Sides have been taken: Several major publishing houses have criticized Wylie’s initiative. On the other side, the Authors Guild of America has released a statement saying, “publishers have brought this on themselves.” The feud also made its way to Twitter: 

Last Friday, someone registered @EvilWylie (sample tweet: “After cutting out publishers, Evil Wylie will cut out authors next. I’ll write the damn books myself. How hard can it be?”); later that day @GoodRandomHouse materialized.

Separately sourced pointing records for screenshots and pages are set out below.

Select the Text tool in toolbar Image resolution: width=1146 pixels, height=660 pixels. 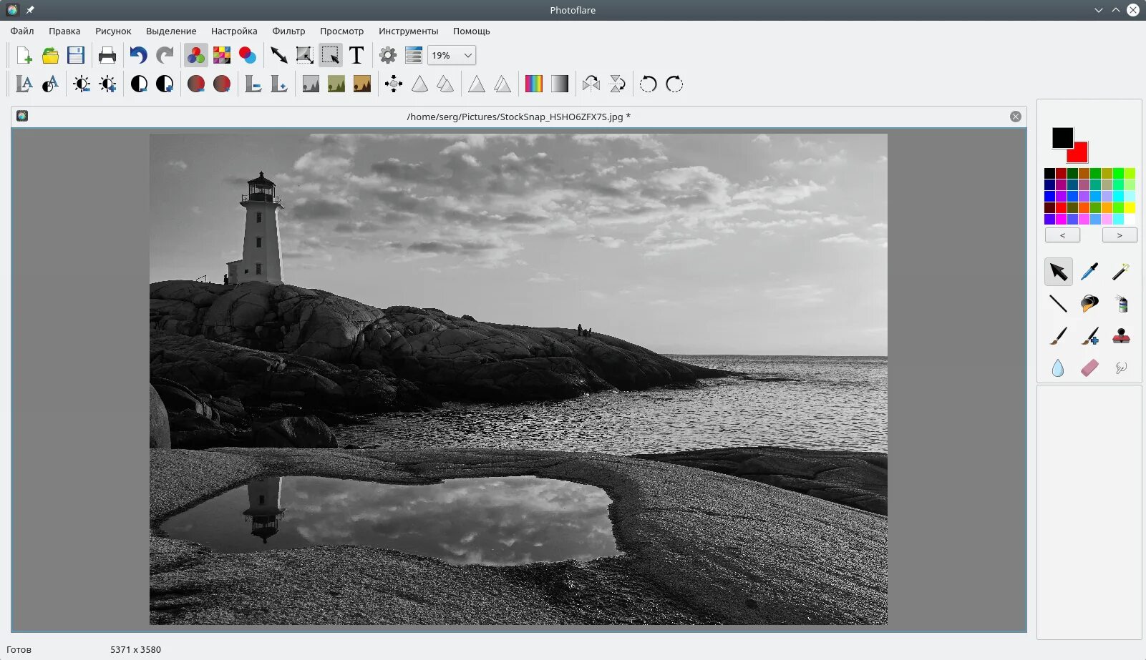point(356,55)
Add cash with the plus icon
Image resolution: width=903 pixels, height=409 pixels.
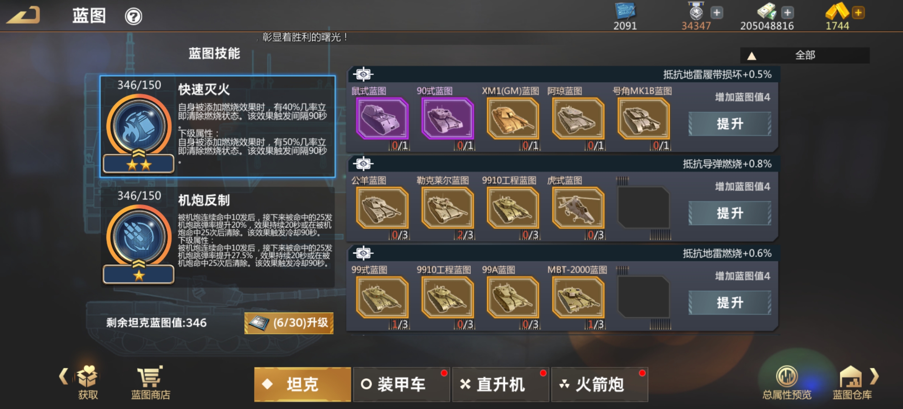(788, 12)
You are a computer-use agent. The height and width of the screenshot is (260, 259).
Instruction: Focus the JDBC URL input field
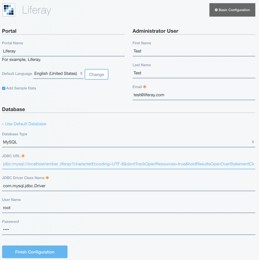(128, 164)
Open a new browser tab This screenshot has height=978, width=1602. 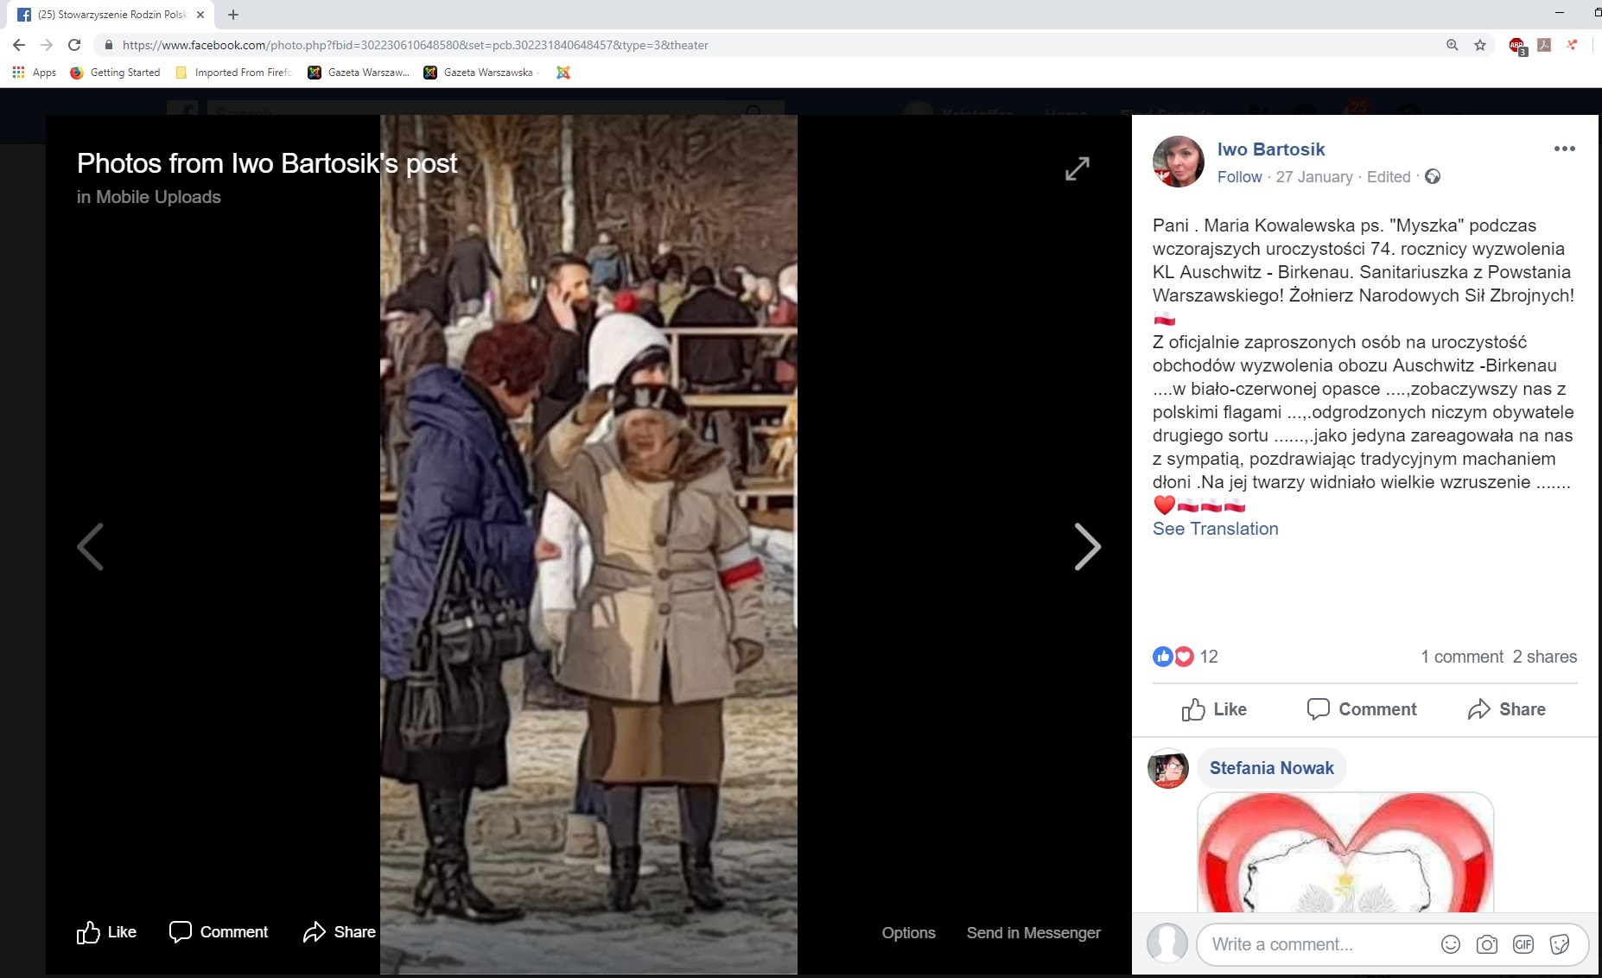coord(233,15)
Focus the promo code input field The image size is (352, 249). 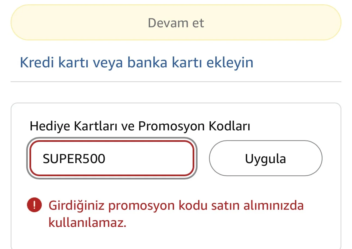112,158
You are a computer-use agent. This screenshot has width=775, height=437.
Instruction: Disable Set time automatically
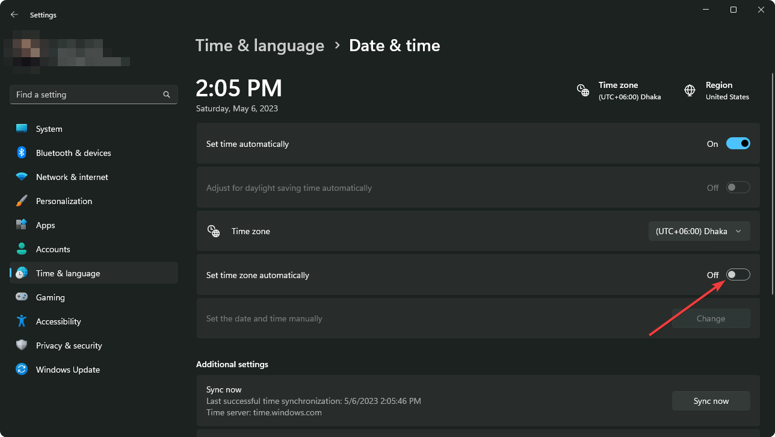point(738,143)

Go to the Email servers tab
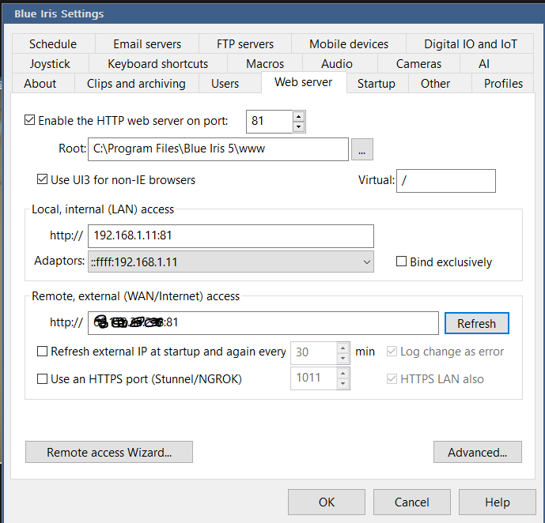click(x=147, y=44)
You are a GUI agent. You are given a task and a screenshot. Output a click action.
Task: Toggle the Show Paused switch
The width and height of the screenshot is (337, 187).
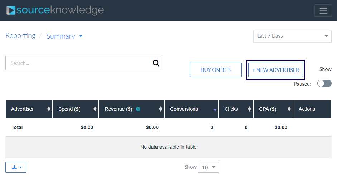tap(324, 83)
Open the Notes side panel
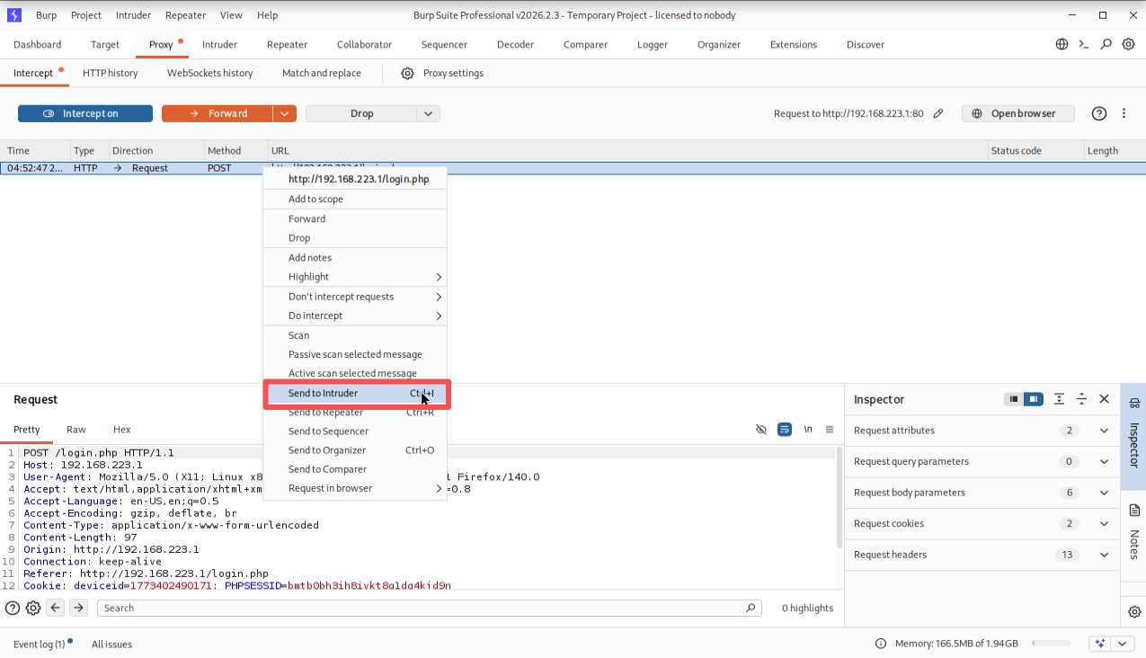This screenshot has height=658, width=1146. [x=1133, y=530]
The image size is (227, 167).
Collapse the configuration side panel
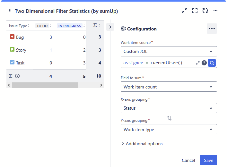pos(110,27)
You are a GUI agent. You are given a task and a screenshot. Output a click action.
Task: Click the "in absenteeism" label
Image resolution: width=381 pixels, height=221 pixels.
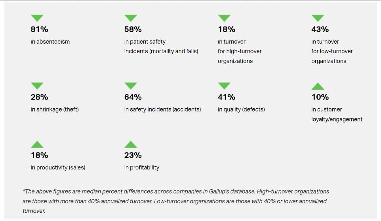50,42
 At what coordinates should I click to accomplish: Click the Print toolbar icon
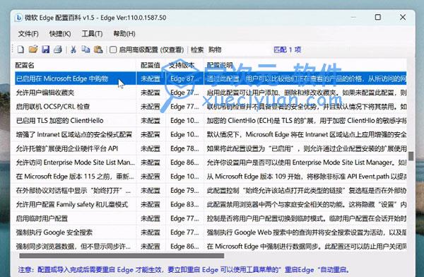pyautogui.click(x=58, y=49)
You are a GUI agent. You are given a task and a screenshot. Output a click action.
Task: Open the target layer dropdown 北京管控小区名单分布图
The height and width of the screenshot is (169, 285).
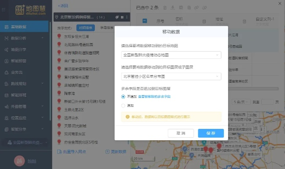171,76
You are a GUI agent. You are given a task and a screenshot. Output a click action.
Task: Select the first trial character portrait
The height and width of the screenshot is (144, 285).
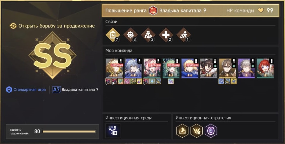click(114, 68)
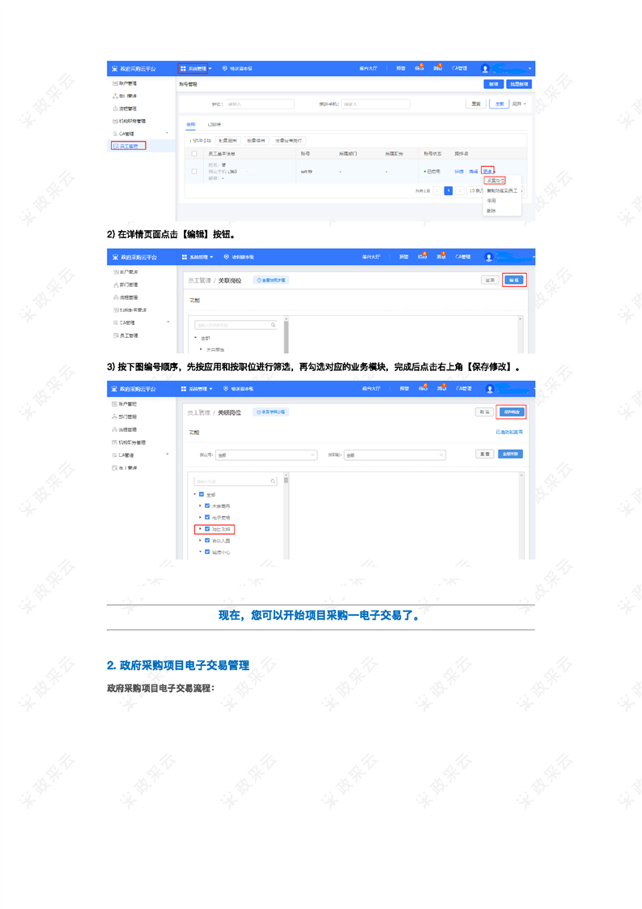Click the 账户管理 sidebar icon in the bottom screenshot
Viewport: 642px width, 909px height.
point(115,403)
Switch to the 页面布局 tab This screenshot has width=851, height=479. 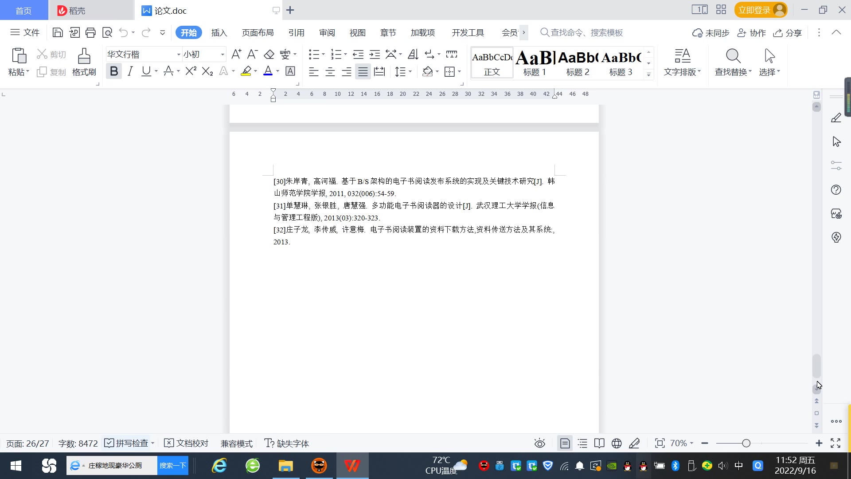(258, 33)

Wylie has several Canadian clients, including Rawi Hage, Madeleine Thien and Miriam Toews, who is published by Knopf Canada, a division of Random House Canada. She won’t be affected by the stand-off as she’s already signed a contract for her next book. “We’re glad that we have the next book, but the Wylie Agency took a very serious action, and there are consequences, in our view, to that action,” Applebaum says.

Random House Canada declined to comment, leaving it to Applebaum to offer his assurance that Brad Martin, head of Random House Canada, is “100% supportive” of the decision.

The Association of Canadian Publishers hasn’t taken a position, though Carolyn Wood, its executive director, commented that “it’s just one more example of how business models are evolving, or devolving, depending on your point of view.”

Will Canadian literary agents follow Wylie’s example? “This is a very different market,” Dean Cooke says. “No matter how large or small the agency in Canada, none of us have this kind of leverage here.” 

Toronto-based agent Sam Hiyate remarked it would take a Margaret Atwood or Michael Ondaatje dealing directly with an e-book retailer to make a Wylie-sized splash: “I don’t think we have any [agents] big enough.”

And how do these Canadian players react to having the biggest issues of the e-book age decided hundreds of kilometres away? “I don’t feel powerless,” Samantha Haywood says. “I think it’s a reality that major corporations and major New York-based agencies are going to be setting precedent, but I very much see us — in terms of all agents and all authors — being completely involved in this battle and issue.”

Cooke says his agency is “sitting on large stacks of amendment letters from publishers saying, ‘We want you to sign these agreements. We want to bring out these books in Canada as e-books and we want to do it for 25% of net.’ And we have absolutely no reason that we have to sign those amendments. That, to me, is not a position of powerlessness. That’s a position of power.”